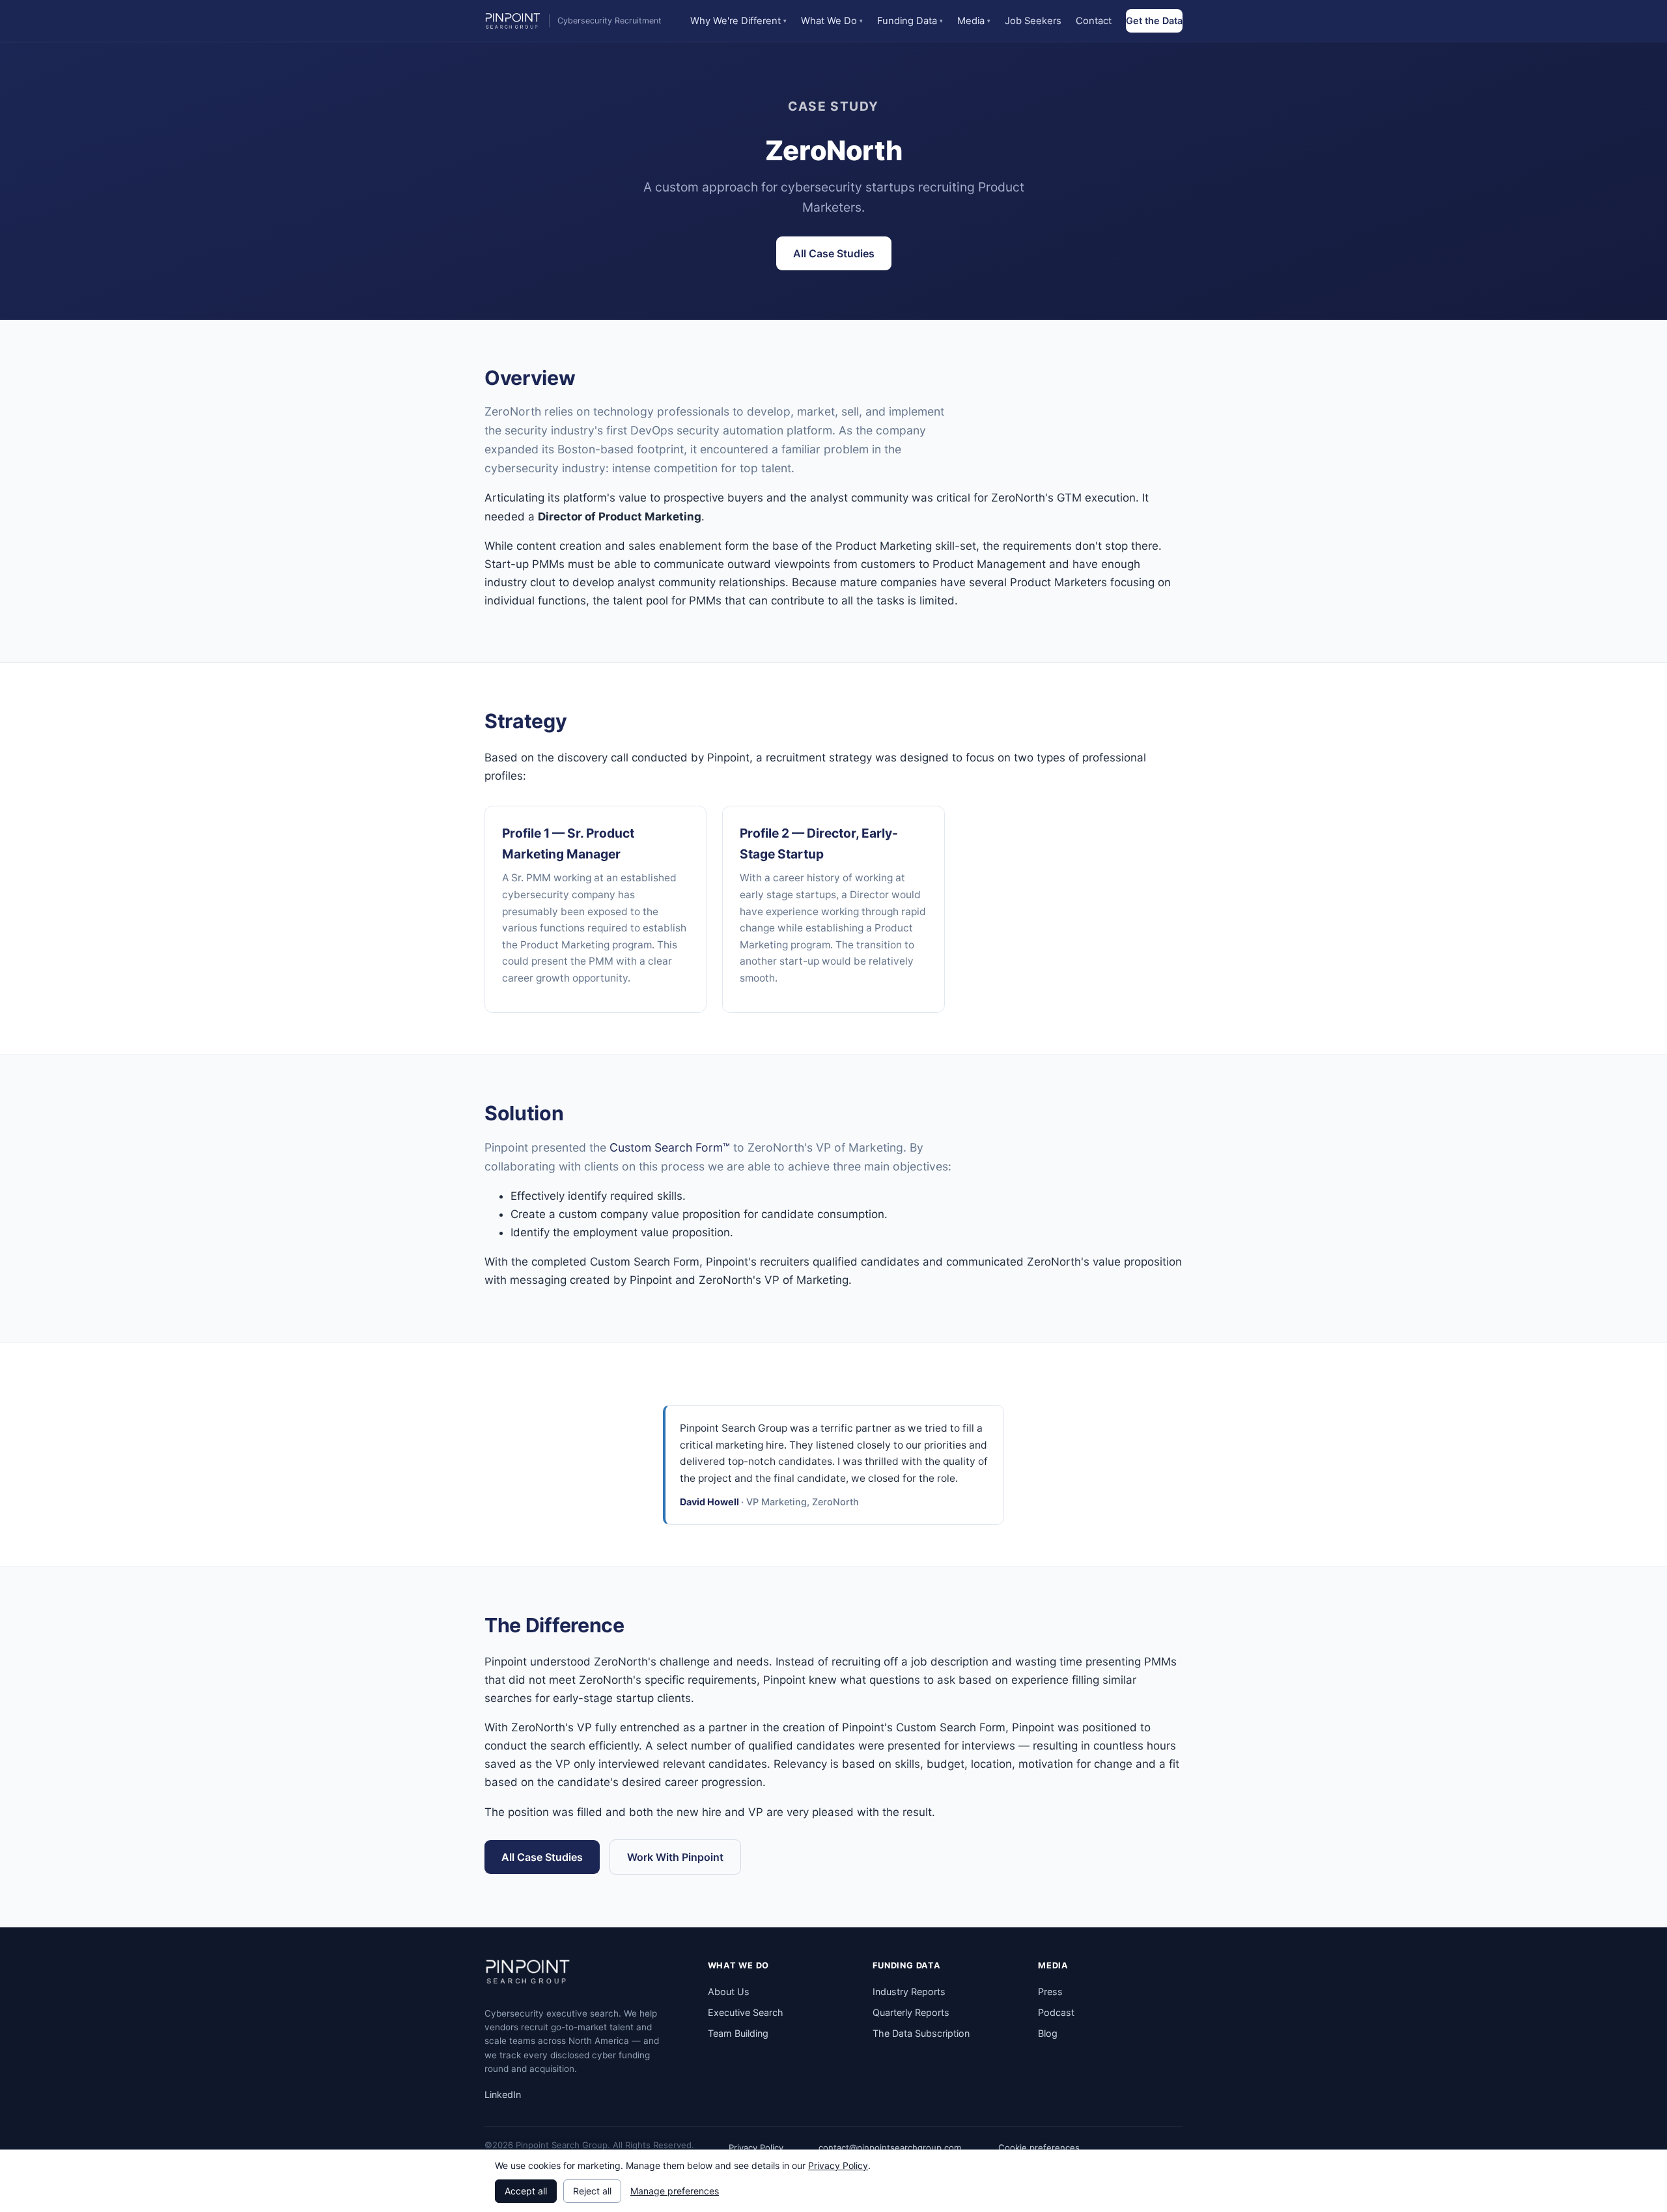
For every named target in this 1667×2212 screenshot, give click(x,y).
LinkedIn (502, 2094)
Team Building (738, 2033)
____________________
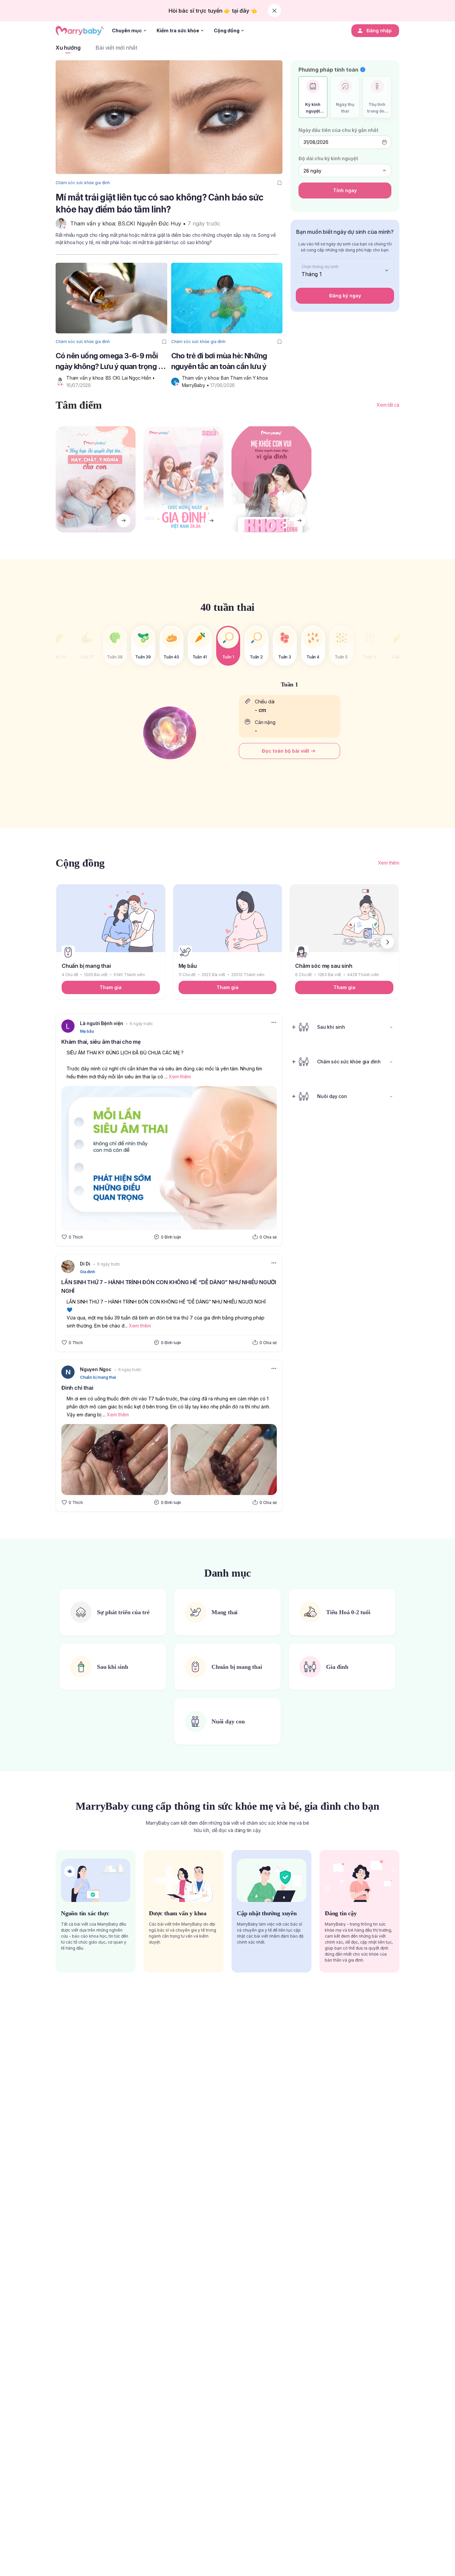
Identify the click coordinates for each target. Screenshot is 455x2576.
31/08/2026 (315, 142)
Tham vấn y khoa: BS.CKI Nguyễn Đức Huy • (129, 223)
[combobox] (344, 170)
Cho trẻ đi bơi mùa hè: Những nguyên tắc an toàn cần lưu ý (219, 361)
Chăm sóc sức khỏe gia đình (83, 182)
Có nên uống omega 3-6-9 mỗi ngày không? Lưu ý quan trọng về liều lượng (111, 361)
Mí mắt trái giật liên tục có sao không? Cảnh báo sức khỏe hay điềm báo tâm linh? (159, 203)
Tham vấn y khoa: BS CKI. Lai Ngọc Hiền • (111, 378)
____________________
▶ Your task: Please return the lines above that run from the line containing "31/08/2026 (315, 142)" to the line containing "Tham vấn y khoa: BS CKI.", inclusive, exactly and with no other lines.

▶ Written reply:
31/08/2026 (315, 142)
Tham vấn y khoa: BS.CKI Nguyễn Đức Huy • (129, 223)
[combobox] (344, 170)
Cho trẻ đi bơi mùa hè: Những nguyên tắc an toàn cần lưu ý (219, 361)
Chăm sóc sức khỏe gia đình (83, 182)
Có nên uống omega 3-6-9 mỗi ngày không? Lưu ý quan trọng về liều lượng (111, 361)
Mí mắt trái giật liên tục có sao không? Cảnh báo sức khỏe hay điềm báo tâm linh? (159, 203)
Tham vấn y khoa: BS CKI. Lai Ngọc Hiền • (111, 378)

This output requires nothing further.